**Task statement:**
Your response should consist of the records, reproduced exactly.
>>>
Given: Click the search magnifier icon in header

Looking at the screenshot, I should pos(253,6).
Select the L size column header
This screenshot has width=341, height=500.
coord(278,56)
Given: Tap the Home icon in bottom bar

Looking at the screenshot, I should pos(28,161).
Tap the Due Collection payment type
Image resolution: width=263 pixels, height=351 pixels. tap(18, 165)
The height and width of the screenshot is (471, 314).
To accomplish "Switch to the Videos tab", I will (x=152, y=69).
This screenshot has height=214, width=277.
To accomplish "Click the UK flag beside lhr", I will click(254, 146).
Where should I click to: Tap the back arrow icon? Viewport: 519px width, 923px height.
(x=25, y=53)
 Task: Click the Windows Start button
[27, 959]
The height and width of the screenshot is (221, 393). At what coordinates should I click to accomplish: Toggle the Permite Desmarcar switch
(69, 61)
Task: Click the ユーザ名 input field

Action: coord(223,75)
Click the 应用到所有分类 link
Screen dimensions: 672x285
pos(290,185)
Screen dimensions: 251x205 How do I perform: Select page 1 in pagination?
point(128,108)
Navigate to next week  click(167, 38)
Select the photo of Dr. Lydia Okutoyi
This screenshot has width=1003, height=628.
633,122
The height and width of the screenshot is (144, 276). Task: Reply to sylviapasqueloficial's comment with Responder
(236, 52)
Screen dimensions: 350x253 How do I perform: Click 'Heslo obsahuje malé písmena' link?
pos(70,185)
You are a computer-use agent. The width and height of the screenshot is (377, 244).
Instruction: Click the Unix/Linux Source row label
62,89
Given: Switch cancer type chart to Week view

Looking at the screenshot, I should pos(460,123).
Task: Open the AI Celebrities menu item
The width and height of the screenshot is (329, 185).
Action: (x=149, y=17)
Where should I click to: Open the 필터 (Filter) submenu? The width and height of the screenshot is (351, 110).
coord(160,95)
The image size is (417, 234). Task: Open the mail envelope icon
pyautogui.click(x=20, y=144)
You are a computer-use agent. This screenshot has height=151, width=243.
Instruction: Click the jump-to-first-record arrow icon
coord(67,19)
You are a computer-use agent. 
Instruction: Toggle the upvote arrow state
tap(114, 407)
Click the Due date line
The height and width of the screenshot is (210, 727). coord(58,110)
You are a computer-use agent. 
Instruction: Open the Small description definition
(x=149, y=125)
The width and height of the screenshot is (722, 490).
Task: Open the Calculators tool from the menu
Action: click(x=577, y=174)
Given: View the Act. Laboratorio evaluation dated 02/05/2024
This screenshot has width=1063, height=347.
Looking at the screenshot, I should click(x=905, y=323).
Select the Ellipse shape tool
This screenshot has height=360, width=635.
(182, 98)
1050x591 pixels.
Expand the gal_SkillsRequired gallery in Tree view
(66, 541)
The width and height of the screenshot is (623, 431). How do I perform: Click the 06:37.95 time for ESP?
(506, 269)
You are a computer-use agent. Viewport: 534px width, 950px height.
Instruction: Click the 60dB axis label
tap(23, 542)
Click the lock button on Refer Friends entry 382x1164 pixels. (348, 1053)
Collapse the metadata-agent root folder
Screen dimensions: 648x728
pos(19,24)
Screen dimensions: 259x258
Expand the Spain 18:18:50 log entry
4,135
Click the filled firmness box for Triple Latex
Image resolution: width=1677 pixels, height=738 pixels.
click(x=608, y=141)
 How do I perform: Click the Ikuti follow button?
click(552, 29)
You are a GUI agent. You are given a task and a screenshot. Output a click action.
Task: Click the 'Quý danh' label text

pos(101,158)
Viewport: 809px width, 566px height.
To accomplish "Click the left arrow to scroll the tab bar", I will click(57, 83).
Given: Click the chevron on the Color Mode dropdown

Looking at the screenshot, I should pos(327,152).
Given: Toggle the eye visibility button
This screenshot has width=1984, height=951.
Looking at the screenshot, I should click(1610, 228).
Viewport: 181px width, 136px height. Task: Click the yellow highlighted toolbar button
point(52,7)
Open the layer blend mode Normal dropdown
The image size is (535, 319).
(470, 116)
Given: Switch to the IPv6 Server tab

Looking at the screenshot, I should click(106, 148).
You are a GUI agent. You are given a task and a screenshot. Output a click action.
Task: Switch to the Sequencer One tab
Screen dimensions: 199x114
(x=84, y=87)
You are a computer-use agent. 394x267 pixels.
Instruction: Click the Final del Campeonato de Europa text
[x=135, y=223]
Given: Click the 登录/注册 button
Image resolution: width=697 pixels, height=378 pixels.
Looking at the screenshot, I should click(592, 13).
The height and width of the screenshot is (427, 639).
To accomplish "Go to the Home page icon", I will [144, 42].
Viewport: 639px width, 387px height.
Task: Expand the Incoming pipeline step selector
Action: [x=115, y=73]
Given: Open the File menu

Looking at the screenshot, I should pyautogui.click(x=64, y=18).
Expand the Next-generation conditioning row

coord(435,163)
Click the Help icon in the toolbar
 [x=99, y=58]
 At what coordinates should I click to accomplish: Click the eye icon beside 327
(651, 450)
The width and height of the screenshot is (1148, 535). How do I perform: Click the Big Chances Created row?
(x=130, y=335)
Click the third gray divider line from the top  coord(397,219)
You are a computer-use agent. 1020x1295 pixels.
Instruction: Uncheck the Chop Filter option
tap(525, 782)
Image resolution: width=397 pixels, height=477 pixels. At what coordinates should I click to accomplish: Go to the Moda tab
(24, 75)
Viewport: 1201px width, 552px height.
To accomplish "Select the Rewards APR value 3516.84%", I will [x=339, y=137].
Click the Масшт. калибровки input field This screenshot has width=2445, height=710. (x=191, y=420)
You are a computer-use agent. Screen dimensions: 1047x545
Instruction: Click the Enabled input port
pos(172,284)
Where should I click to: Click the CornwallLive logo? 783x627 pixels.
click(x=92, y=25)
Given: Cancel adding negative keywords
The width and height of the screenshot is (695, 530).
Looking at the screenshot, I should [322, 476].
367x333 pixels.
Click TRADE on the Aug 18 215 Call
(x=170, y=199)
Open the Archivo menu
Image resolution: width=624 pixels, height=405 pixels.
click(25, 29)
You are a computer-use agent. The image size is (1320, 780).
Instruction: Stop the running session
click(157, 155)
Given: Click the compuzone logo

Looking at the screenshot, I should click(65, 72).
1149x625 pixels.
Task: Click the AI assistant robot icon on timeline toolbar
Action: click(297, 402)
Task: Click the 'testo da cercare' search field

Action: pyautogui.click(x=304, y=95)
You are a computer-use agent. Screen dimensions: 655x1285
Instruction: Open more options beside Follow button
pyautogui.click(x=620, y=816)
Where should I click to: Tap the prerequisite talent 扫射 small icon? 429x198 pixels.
<<<
**Task answer:**
Given: Click the search magnifier icon in header

Looking at the screenshot, I should pos(253,6).
Select the L size column header
This screenshot has width=341, height=500.
coord(278,56)
Given: Tap the Home icon in bottom bar

Looking at the screenshot, I should pos(28,161).
Tap the Due Collection payment type
Image resolution: width=263 pixels, height=351 pixels. tap(18, 165)
The height and width of the screenshot is (471, 314).
To accomplish "Switch to the Videos tab", I will (x=152, y=69).
This screenshot has height=214, width=277.
To accomplish "Click the UK flag beside lhr", I will click(254, 146).
Where should I click to: Tap the back arrow icon? Viewport: 519px width, 923px height.
(x=25, y=53)
 Task: Click the Windows Start button
[27, 959]
The height and width of the screenshot is (221, 393). At what coordinates should I click to accomplish: Toggle the Permite Desmarcar switch
(69, 61)
Task: Click the ユーザ名 input field

Action: coord(223,75)
Click the 应用到所有分类 link
Screen dimensions: 672x285
pos(290,185)
Screen dimensions: 251x205 How do I perform: Select page 1 in pagination?
point(128,108)
Navigate to next week  click(167, 38)
Select the photo of Dr. Lydia Okutoyi
This screenshot has width=1003, height=628.
633,122
The height and width of the screenshot is (144, 276). Task: Reply to sylviapasqueloficial's comment with Responder
(236, 52)
Screen dimensions: 350x253 How do I perform: Click 'Heslo obsahuje malé písmena' link?
pos(70,185)
You are a computer-use agent. The width and height of the screenshot is (377, 244).
Instruction: Click the Unix/Linux Source row label
62,89
Given: Switch cancer type chart to Week view

Looking at the screenshot, I should pos(460,123).
Task: Open the AI Celebrities menu item
The width and height of the screenshot is (329, 185).
Action: (x=149, y=17)
Where should I click to: Open the 필터 (Filter) submenu? The width and height of the screenshot is (351, 110).
coord(160,95)
The image size is (417, 234). Task: Open the mail envelope icon
pyautogui.click(x=20, y=144)
You are a computer-use agent. This screenshot has height=151, width=243.
Instruction: Click the jump-to-first-record arrow icon
coord(67,19)
You are a computer-use agent. 
Instruction: Toggle the upvote arrow state
tap(114, 407)
Click the Due date line
The height and width of the screenshot is (210, 727). coord(58,110)
You are a computer-use agent. 
Instruction: Open the Small description definition
(x=149, y=125)
The width and height of the screenshot is (722, 490).
Task: Open the Calculators tool from the menu
Action: click(x=577, y=174)
Given: View the Act. Laboratorio evaluation dated 02/05/2024
This screenshot has width=1063, height=347.
Looking at the screenshot, I should click(x=905, y=323).
Select the Ellipse shape tool
This screenshot has height=360, width=635.
(182, 98)
1050x591 pixels.
Expand the gal_SkillsRequired gallery in Tree view
(66, 541)
The width and height of the screenshot is (623, 431). How do I perform: Click the 06:37.95 time for ESP?
(506, 269)
You are a computer-use agent. Viewport: 534px width, 950px height.
Instruction: Click the 60dB axis label
tap(23, 542)
Click the lock button on Refer Friends entry 382x1164 pixels. (348, 1053)
Collapse the metadata-agent root folder
Screen dimensions: 648x728
pos(19,24)
Screen dimensions: 259x258
Expand the Spain 18:18:50 log entry
4,135
Click the filled firmness box for Triple Latex
Image resolution: width=1677 pixels, height=738 pixels.
click(x=608, y=141)
 How do I perform: Click the Ikuti follow button?
click(552, 29)
You are a GUI agent. You are given a task and a screenshot. Output a click action.
Task: Click the 'Quý danh' label text

pos(101,158)
Viewport: 809px width, 566px height.
To accomplish "Click the left arrow to scroll the tab bar", I will click(57, 83).
Given: Click the chevron on the Color Mode dropdown

Looking at the screenshot, I should pos(327,152).
Given: Toggle the eye visibility button
This screenshot has width=1984, height=951.
Looking at the screenshot, I should click(1610, 228).
Viewport: 181px width, 136px height. Task: Click the yellow highlighted toolbar button
point(52,7)
Open the layer blend mode Normal dropdown
The image size is (535, 319).
(470, 116)
Given: Switch to the IPv6 Server tab

Looking at the screenshot, I should click(106, 148).
You are a GUI agent. You are given a task and a screenshot. Output a click action.
Task: Switch to the Sequencer One tab
Screen dimensions: 199x114
(x=84, y=87)
You are a computer-use agent. 394x267 pixels.
Instruction: Click the Final del Campeonato de Europa text
[x=135, y=223]
Given: Click the 登录/注册 button
Image resolution: width=697 pixels, height=378 pixels.
Looking at the screenshot, I should click(592, 13).
The height and width of the screenshot is (427, 639).
To accomplish "Go to the Home page icon", I will [144, 42].
Viewport: 639px width, 387px height.
Task: Expand the Incoming pipeline step selector
Action: [x=115, y=73]
Given: Open the File menu

Looking at the screenshot, I should pyautogui.click(x=64, y=18).
Expand the Next-generation conditioning row

coord(435,163)
Click the Help icon in the toolbar
 [x=99, y=58]
 At what coordinates should I click to accomplish: Click the eye icon beside 327
(651, 450)
The width and height of the screenshot is (1148, 535). How do I perform: Click the Big Chances Created row?
(x=130, y=335)
Click the third gray divider line from the top  coord(397,219)
You are a computer-use agent. 1020x1295 pixels.
Instruction: Uncheck the Chop Filter option
tap(525, 782)
Image resolution: width=397 pixels, height=477 pixels. At what coordinates should I click to accomplish: Go to the Moda tab
(24, 75)
Viewport: 1201px width, 552px height.
To accomplish "Select the Rewards APR value 3516.84%", I will [x=339, y=137].
Click the Масшт. калибровки input field This screenshot has width=2445, height=710. (x=191, y=420)
You are a computer-use agent. Screen dimensions: 1047x545
Instruction: Click the Enabled input port
pos(172,284)
Where should I click to: Click the CornwallLive logo? 783x627 pixels.
click(x=92, y=25)
Given: Cancel adding negative keywords
The width and height of the screenshot is (695, 530).
Looking at the screenshot, I should [322, 476].
367x333 pixels.
Click TRADE on the Aug 18 215 Call
(x=170, y=199)
Open the Archivo menu
Image resolution: width=624 pixels, height=405 pixels.
click(25, 29)
You are a computer-use agent. The image size is (1320, 780).
Instruction: Stop the running session
click(157, 155)
Given: Click the compuzone logo

Looking at the screenshot, I should click(65, 72).
1149x625 pixels.
Task: Click the AI assistant robot icon on timeline toolbar
Action: click(297, 402)
Task: Click the 'testo da cercare' search field

Action: pyautogui.click(x=304, y=95)
You are a computer-use agent. Screen dimensions: 655x1285
Instruction: Open more options beside Follow button
pyautogui.click(x=620, y=816)
Where should I click to: Tap the prerequisite talent 扫射 small icon? 429x198 pixels.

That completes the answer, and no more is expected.